Provided material:
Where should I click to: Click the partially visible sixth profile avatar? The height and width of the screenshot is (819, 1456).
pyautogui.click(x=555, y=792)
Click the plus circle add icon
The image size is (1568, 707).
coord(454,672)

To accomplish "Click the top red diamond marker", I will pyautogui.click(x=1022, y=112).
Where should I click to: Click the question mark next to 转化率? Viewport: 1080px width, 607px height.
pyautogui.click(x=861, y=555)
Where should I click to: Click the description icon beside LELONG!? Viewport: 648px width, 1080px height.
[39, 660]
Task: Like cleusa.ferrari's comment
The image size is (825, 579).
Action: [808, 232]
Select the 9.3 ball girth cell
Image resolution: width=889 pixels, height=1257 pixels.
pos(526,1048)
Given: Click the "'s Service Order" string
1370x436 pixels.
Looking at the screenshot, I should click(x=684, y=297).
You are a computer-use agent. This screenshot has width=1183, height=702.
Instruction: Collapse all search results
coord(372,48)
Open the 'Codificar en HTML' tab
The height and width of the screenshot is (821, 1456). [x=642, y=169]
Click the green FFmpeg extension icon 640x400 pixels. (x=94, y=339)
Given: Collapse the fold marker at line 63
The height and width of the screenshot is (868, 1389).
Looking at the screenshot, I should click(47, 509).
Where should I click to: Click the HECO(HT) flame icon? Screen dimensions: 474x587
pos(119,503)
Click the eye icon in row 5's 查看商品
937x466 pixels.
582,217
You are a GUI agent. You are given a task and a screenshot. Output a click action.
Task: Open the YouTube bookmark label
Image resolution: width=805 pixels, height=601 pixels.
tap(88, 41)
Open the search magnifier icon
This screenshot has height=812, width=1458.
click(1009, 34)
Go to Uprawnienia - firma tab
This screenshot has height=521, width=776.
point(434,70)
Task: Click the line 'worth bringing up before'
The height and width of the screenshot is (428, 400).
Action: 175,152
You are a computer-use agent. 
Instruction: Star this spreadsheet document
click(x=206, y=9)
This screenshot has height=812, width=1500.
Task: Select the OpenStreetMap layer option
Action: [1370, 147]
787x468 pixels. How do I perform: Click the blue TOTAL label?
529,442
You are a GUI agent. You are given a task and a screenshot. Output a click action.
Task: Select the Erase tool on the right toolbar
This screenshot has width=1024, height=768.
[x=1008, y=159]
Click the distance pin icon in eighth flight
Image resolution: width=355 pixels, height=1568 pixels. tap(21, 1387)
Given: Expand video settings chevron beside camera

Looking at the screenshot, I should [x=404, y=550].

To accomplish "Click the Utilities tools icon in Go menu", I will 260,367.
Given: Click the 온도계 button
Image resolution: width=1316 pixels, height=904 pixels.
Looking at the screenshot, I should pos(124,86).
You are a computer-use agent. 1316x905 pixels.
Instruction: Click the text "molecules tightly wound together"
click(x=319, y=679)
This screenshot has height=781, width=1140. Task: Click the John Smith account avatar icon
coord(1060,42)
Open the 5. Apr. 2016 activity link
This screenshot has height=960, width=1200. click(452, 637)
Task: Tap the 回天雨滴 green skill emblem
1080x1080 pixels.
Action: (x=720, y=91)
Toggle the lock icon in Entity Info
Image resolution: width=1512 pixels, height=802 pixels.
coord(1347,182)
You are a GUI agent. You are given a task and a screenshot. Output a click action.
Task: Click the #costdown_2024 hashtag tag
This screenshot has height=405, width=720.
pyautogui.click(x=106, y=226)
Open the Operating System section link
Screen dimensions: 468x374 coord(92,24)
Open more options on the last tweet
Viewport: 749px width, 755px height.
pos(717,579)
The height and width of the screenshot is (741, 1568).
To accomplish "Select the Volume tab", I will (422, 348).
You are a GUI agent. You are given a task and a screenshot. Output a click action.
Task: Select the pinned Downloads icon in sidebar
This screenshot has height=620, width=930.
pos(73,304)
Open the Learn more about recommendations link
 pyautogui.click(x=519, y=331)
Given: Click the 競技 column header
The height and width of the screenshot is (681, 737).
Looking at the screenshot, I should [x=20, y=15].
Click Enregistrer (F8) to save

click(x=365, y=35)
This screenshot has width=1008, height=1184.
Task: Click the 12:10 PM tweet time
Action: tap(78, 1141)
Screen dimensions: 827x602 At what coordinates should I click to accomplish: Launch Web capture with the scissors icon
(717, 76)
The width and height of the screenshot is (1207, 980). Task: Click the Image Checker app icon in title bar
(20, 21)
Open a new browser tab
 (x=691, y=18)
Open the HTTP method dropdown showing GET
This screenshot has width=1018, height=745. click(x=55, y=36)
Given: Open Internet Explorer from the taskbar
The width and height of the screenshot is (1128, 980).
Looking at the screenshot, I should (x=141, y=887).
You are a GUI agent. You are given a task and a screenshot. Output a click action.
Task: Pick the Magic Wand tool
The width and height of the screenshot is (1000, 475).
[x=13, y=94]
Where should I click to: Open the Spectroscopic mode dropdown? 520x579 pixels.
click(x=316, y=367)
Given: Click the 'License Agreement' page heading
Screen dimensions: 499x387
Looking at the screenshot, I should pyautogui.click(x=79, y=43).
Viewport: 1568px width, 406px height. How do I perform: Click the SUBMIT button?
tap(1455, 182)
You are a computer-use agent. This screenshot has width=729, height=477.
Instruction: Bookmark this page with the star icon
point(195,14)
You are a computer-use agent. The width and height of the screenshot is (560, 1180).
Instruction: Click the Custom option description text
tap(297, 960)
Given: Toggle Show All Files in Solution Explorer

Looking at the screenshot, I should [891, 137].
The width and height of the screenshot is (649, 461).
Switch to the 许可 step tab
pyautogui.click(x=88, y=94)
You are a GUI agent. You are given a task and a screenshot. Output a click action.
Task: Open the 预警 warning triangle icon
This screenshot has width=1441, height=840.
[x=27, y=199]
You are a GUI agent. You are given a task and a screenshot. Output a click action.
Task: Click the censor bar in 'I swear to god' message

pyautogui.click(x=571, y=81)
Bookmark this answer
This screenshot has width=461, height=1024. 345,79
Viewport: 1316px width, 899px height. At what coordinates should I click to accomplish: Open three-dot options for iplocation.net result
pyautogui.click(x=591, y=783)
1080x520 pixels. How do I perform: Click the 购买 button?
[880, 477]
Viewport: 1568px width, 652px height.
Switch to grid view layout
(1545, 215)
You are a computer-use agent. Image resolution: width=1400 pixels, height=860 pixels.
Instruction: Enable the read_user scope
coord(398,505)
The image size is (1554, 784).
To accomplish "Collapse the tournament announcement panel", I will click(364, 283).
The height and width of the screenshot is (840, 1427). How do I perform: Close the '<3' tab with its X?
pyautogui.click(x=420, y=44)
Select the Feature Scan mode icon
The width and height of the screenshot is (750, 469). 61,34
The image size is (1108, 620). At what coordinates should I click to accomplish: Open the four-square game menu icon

Task statement: Exactly as written, transcribe each line of the data.

Answer to the exercise:
Where should I click to: Click the partially visible sixth profile avatar? The height and width of the screenshot is (819, 1456).
pyautogui.click(x=555, y=792)
Click the plus circle add icon
The image size is (1568, 707).
coord(454,672)

To accomplish "Click the top red diamond marker", I will pyautogui.click(x=1022, y=112).
Where should I click to: Click the question mark next to 转化率? Viewport: 1080px width, 607px height.
pyautogui.click(x=861, y=555)
Where should I click to: Click the description icon beside LELONG!? Viewport: 648px width, 1080px height.
[39, 660]
Task: Like cleusa.ferrari's comment
The image size is (825, 579).
Action: [808, 232]
Select the 9.3 ball girth cell
Image resolution: width=889 pixels, height=1257 pixels.
pos(526,1048)
Given: Click the "'s Service Order" string
1370x436 pixels.
Looking at the screenshot, I should click(x=684, y=297).
You are a computer-use agent. This screenshot has width=1183, height=702.
Instruction: Collapse all search results
coord(372,48)
Open the 'Codificar en HTML' tab
The height and width of the screenshot is (821, 1456). [x=642, y=169]
Click the green FFmpeg extension icon 640x400 pixels. (x=94, y=339)
Given: Collapse the fold marker at line 63
The height and width of the screenshot is (868, 1389).
Looking at the screenshot, I should click(47, 509).
Where should I click to: Click the HECO(HT) flame icon? Screen dimensions: 474x587
pos(119,503)
Click the eye icon in row 5's 查看商品
937x466 pixels.
582,217
You are a GUI agent. You are given a task and a screenshot. Output a click action.
Task: Open the YouTube bookmark label
Image resolution: width=805 pixels, height=601 pixels.
tap(88, 41)
Open the search magnifier icon
This screenshot has height=812, width=1458.
click(1009, 34)
Go to Uprawnienia - firma tab
This screenshot has height=521, width=776.
point(434,70)
Task: Click the line 'worth bringing up before'
The height and width of the screenshot is (428, 400).
Action: 175,152
You are a computer-use agent. 
Instruction: Star this spreadsheet document
click(x=206, y=9)
This screenshot has height=812, width=1500.
Task: Select the OpenStreetMap layer option
Action: [1370, 147]
787x468 pixels. How do I perform: Click the blue TOTAL label?
529,442
You are a GUI agent. You are given a task and a screenshot. Output a click action.
Task: Select the Erase tool on the right toolbar
This screenshot has width=1024, height=768.
[x=1008, y=159]
Click the distance pin icon in eighth flight
Image resolution: width=355 pixels, height=1568 pixels. tap(21, 1387)
Given: Expand video settings chevron beside camera

Looking at the screenshot, I should [x=404, y=550].

To accomplish "Click the Utilities tools icon in Go menu", I will 260,367.
Given: Click the 온도계 button
Image resolution: width=1316 pixels, height=904 pixels.
Looking at the screenshot, I should pos(124,86).
You are a computer-use agent. 1316x905 pixels.
Instruction: Click the text "molecules tightly wound together"
click(x=319, y=679)
This screenshot has height=781, width=1140. Task: Click the John Smith account avatar icon
coord(1060,42)
Open the 5. Apr. 2016 activity link
This screenshot has height=960, width=1200. click(452, 637)
Task: Tap the 回天雨滴 green skill emblem
1080x1080 pixels.
Action: (x=720, y=91)
Toggle the lock icon in Entity Info
Image resolution: width=1512 pixels, height=802 pixels.
coord(1347,182)
You are a GUI agent. You are given a task and a screenshot. Output a click action.
Task: Click the #costdown_2024 hashtag tag
This screenshot has height=405, width=720.
pyautogui.click(x=106, y=226)
Open the Operating System section link
Screen dimensions: 468x374 coord(92,24)
Open more options on the last tweet
Viewport: 749px width, 755px height.
pos(717,579)
The height and width of the screenshot is (741, 1568).
To accomplish "Select the Volume tab", I will (422, 348).
You are a GUI agent. You are given a task and a screenshot. Output a click action.
Task: Select the pinned Downloads icon in sidebar
This screenshot has height=620, width=930.
pos(73,304)
Open the Learn more about recommendations link
 pyautogui.click(x=519, y=331)
Given: Click the 競技 column header
The height and width of the screenshot is (681, 737).
Looking at the screenshot, I should [x=20, y=15].
Click Enregistrer (F8) to save

click(x=365, y=35)
This screenshot has width=1008, height=1184.
Task: Click the 12:10 PM tweet time
Action: tap(78, 1141)
Screen dimensions: 827x602 At what coordinates should I click to accomplish: Launch Web capture with the scissors icon
(717, 76)
The width and height of the screenshot is (1207, 980). Task: Click the Image Checker app icon in title bar
(20, 21)
Open a new browser tab
 (x=691, y=18)
Open the HTTP method dropdown showing GET
This screenshot has width=1018, height=745. click(x=55, y=36)
Given: Open Internet Explorer from the taskbar
The width and height of the screenshot is (1128, 980).
Looking at the screenshot, I should (x=141, y=887).
You are a GUI agent. You are given a task and a screenshot. Output a click action.
Task: Pick the Magic Wand tool
The width and height of the screenshot is (1000, 475).
[x=13, y=94]
Where should I click to: Open the Spectroscopic mode dropdown? 520x579 pixels.
click(x=316, y=367)
Given: Click the 'License Agreement' page heading
Screen dimensions: 499x387
Looking at the screenshot, I should pyautogui.click(x=79, y=43).
Viewport: 1568px width, 406px height. How do I perform: Click the SUBMIT button?
tap(1455, 182)
You are a computer-use agent. This screenshot has width=729, height=477.
Instruction: Bookmark this page with the star icon
point(195,14)
You are a computer-use agent. The width and height of the screenshot is (560, 1180).
Instruction: Click the Custom option description text
tap(297, 960)
Given: Toggle Show All Files in Solution Explorer

Looking at the screenshot, I should [891, 137].
The width and height of the screenshot is (649, 461).
Switch to the 许可 step tab
pyautogui.click(x=88, y=94)
You are a GUI agent. You are given a task and a screenshot. Output a click action.
Task: Open the 预警 warning triangle icon
This screenshot has width=1441, height=840.
[x=27, y=199]
You are a GUI agent. You are given a task and a screenshot. Output a click action.
Task: Click the censor bar in 'I swear to god' message

pyautogui.click(x=571, y=81)
Bookmark this answer
This screenshot has width=461, height=1024. 345,79
Viewport: 1316px width, 899px height. At what coordinates should I click to accomplish: Open three-dot options for iplocation.net result
pyautogui.click(x=591, y=783)
1080x520 pixels. How do I perform: Click the 购买 button?
[880, 477]
Viewport: 1568px width, 652px height.
Switch to grid view layout
(1545, 215)
You are a computer-use agent. Image resolution: width=1400 pixels, height=860 pixels.
Instruction: Enable the read_user scope
coord(398,505)
The image size is (1554, 784).
To accomplish "Collapse the tournament announcement panel", I will click(364, 283).
The height and width of the screenshot is (840, 1427). How do I perform: Close the '<3' tab with its X?
pyautogui.click(x=420, y=44)
Select the Feature Scan mode icon
The width and height of the screenshot is (750, 469). 61,34
The image size is (1108, 620). At what coordinates should I click to accomplish: Open the four-square game menu icon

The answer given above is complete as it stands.